**Yazılı Talep 1:** Sevda Ferdağ yazısındaki "Sevda Ferdağ'ın Şişli'deki evindeyiz" diye başlayan paragrafı, ana bilgileri koruyarak daha kısa biçimde yeniden yazın.
**Yazılı Talep 2:** Sevda Ferdağ yazısının devamını, son cümleden sonra başlayarak yazın.

**Alıntılanan Metin:**
● ● ● ● ●

Sevda Ferdağ Bikinisiyle



Sevda Ferdağ'ın Şişli'deki evindeyiz. Hava sıcak mı sıcak. Bırakın konuşmayı, nefes almak bile bir külfetmiş gibi geliyor insana. Hani temmuz, ağustos aylarında olsak, «Eh, malum sözdür. Ağaçtır kurur, insandır ölür, yazdır terletir,» deyip ağzımızı bile açmayacağız, ama mayıs başında bu sıcak neyin nesi? Kravatımı gevşetiyorum, mendilimle alnımda biriken terleri siliyorum. Tam o sırada oturduğu yerden kalkan Sevda iki elini yelpaze gibi sallayarak «oflaya puflaya» mutfağa gidiyor. İnsan ne tuhaf mahluk. İçerden gelen cam sesleri bir an için bile olsa, içimizi ferahlatıyor. O bunaltıcı sıcaktan kurtulmuş gibi hissediyoruz kendimizi...

● ● ● ● ●

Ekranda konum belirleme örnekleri

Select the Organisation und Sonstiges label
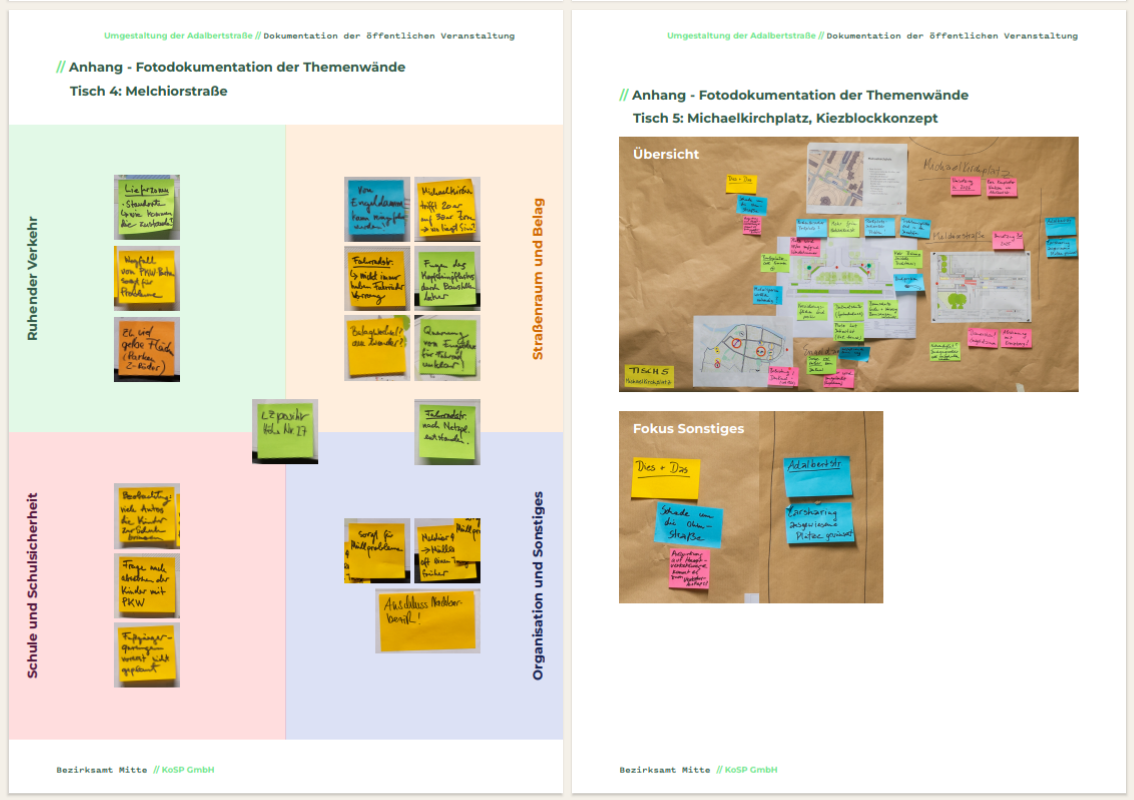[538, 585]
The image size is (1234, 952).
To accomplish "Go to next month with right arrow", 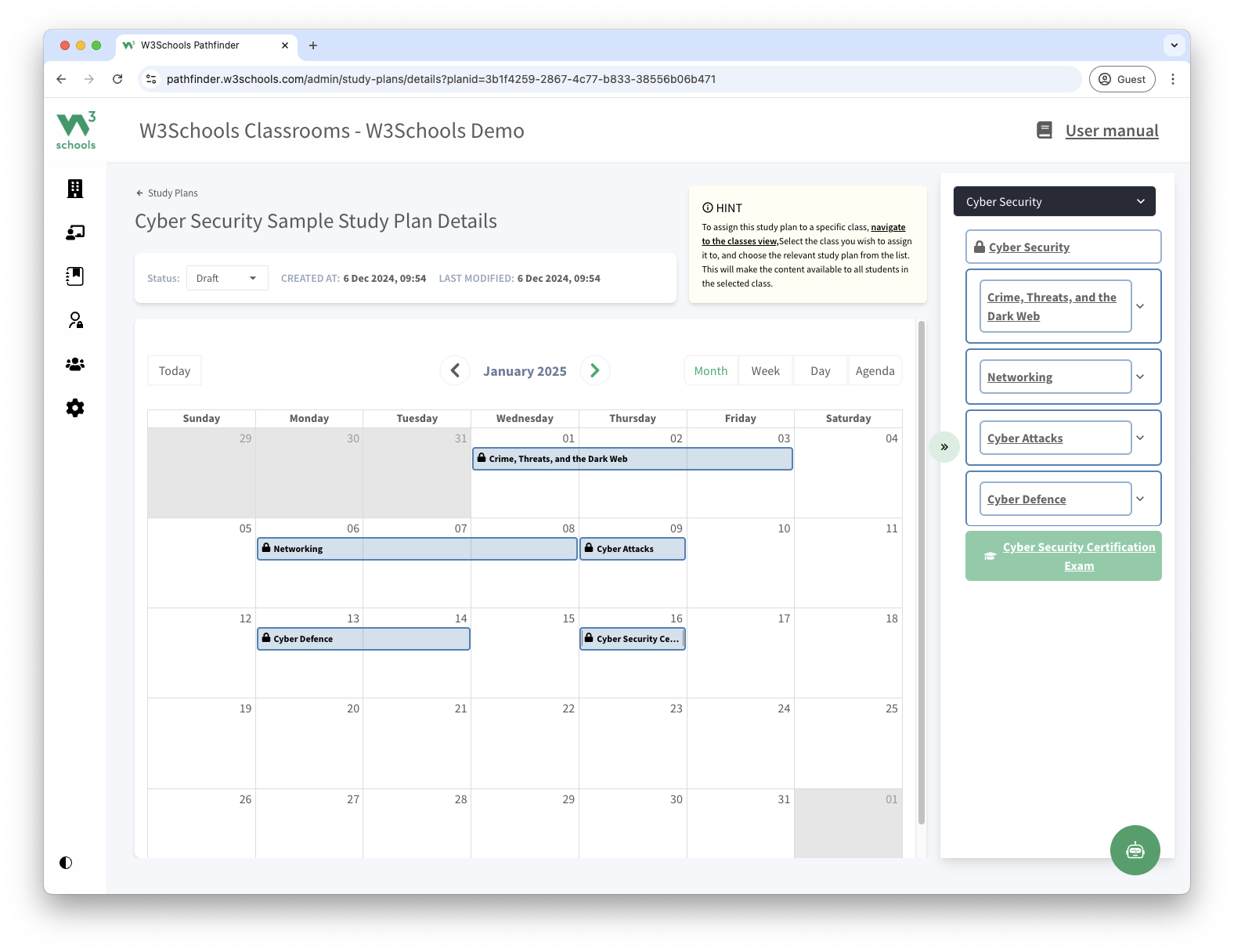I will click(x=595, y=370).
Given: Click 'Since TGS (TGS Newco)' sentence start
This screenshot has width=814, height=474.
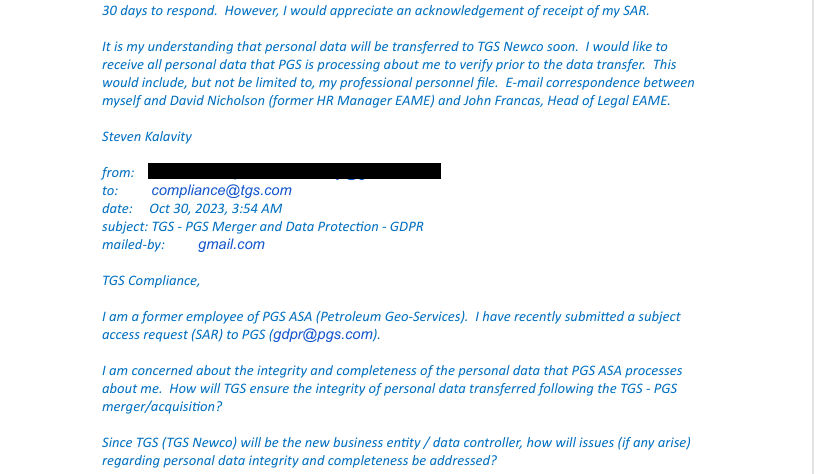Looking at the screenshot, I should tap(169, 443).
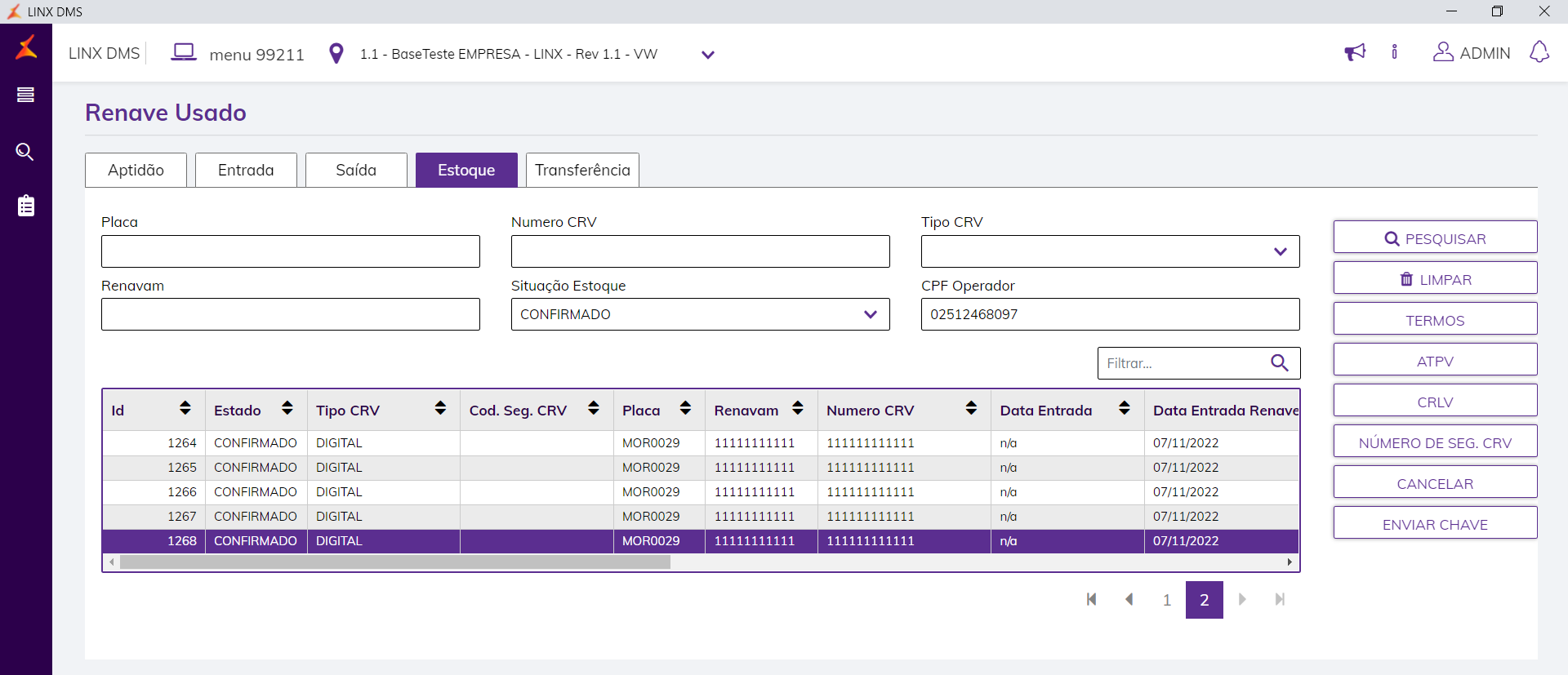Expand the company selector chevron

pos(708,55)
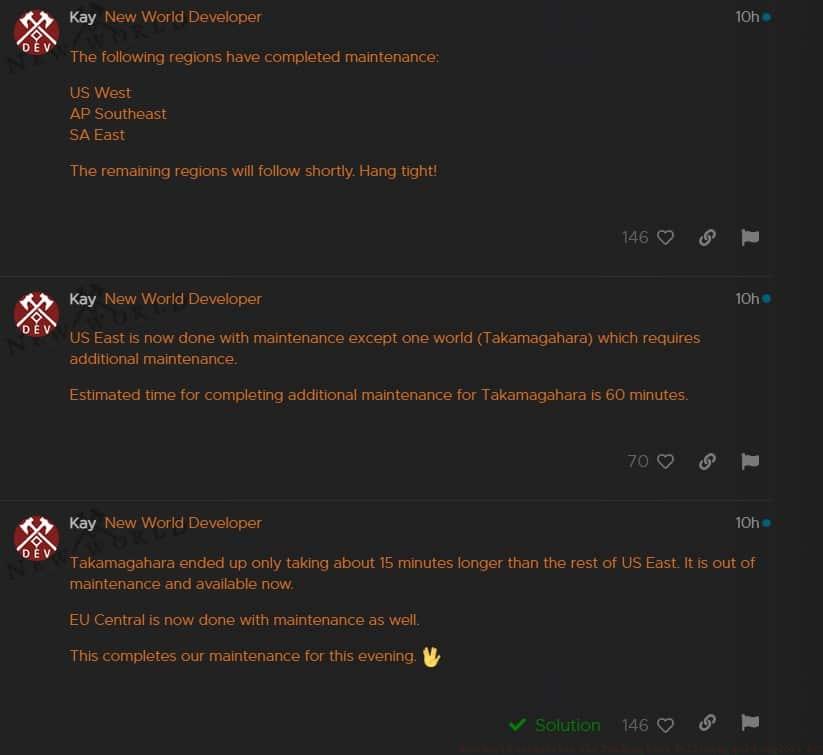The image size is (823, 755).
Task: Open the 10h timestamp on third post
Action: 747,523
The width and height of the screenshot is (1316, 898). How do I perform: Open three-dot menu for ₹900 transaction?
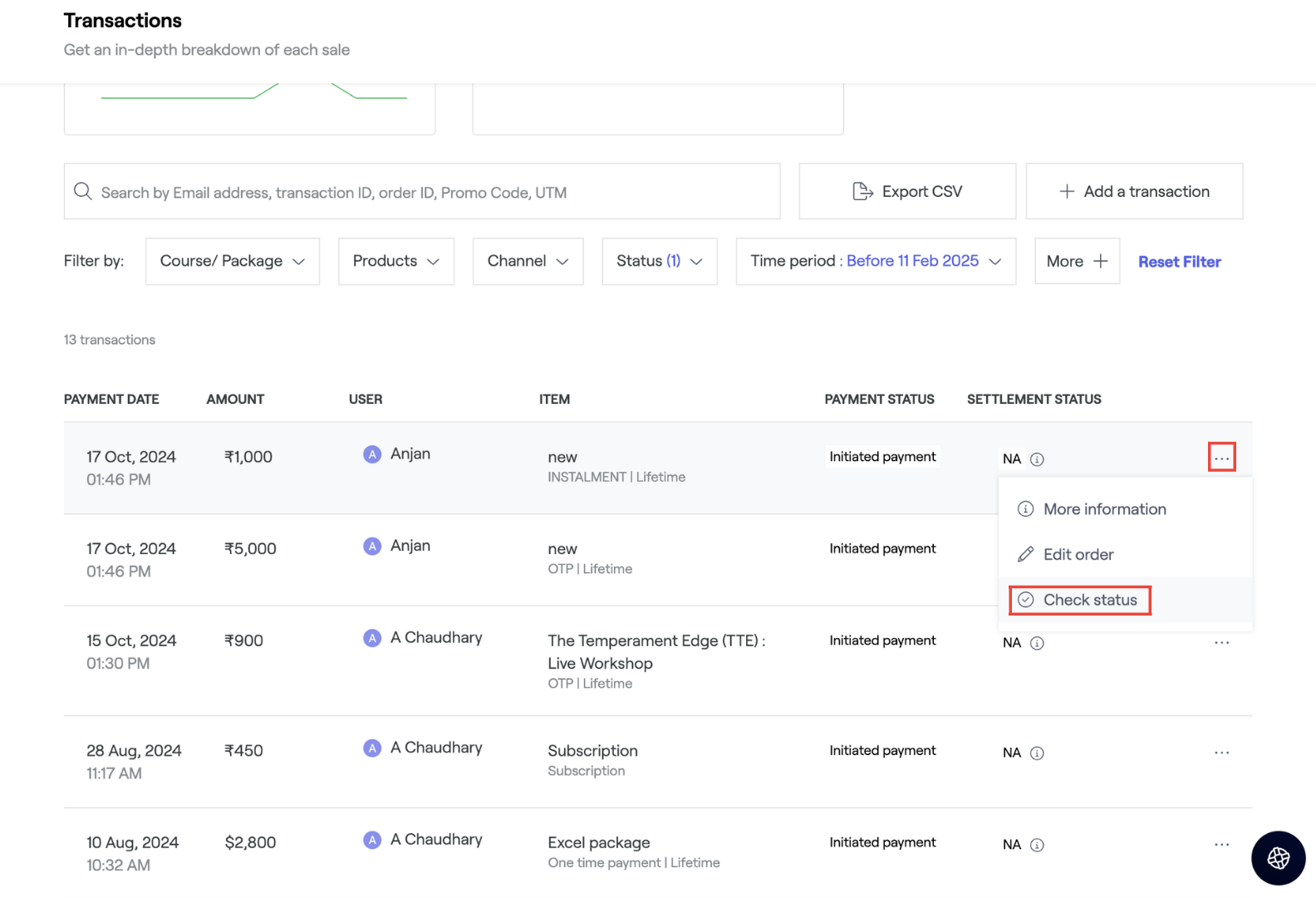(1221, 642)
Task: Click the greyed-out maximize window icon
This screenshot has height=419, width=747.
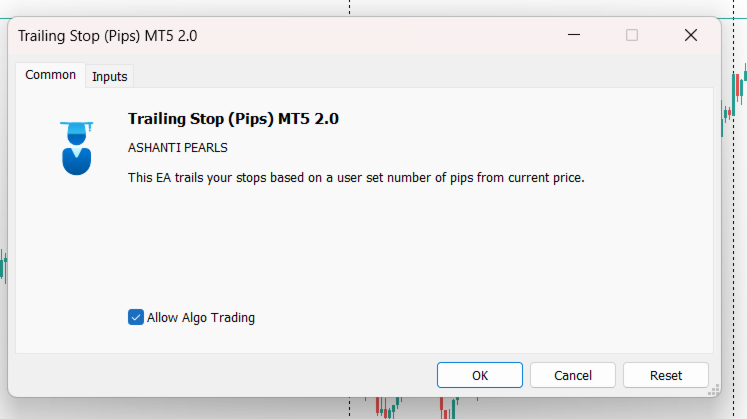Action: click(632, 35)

● ● ● ● ●

**Alıştırma Sonucu 1:** Anlatıcı, mayıs başında Sevda Ferdağ'ın Şişli'deki evindedir. Mevsime göre alışılmadık bir sıcak vardır ve nefes almak bile zor gelir. Anlatıcı kravatını gevşetip alnındaki teri siler. Sevda elleriyle yelpazelenerek mutfağa gider. Oradan gelen cam sesleri, kısa bir an için de olsa içe ferahlık verir.

**Alıştırma Sonucu 2:**
Biraz sonra Sevda içine iki iri buz parçası koyduğu bardağı önüme koyuyor. İçinde ne olduğunu merak bile etmeden buğulu bardağı elime alıp bir yudumda içiyorum. Ne yapsak, ne etsek nafile. İçtiğimiz iki dakika sonra ter olup dışarı fışkırıyor. Artık bon mi, Sevda mı yoksa foto muhabiri mi, orasını pek çıkartamayacağım, ama içimizden biri «Çıksak mı?» diyor... Meğer hepimiz aynı şeyi düşünürmüşüz... Birkaç dakika sonra kendimizi siyah «İmpala» nın içinde buluyoruz. Bu modern arabalar tıpkı ayağı yerden kesilmiş jet uçaklarını andırıyor. Dört pencerenin dördünü de açmışız, püfür püfür bir rüzgar arabanın içine doluyor. Arabaya bindiğimiz zaman Sevda şoföre tek bir kelime söylemiş: «Denize»...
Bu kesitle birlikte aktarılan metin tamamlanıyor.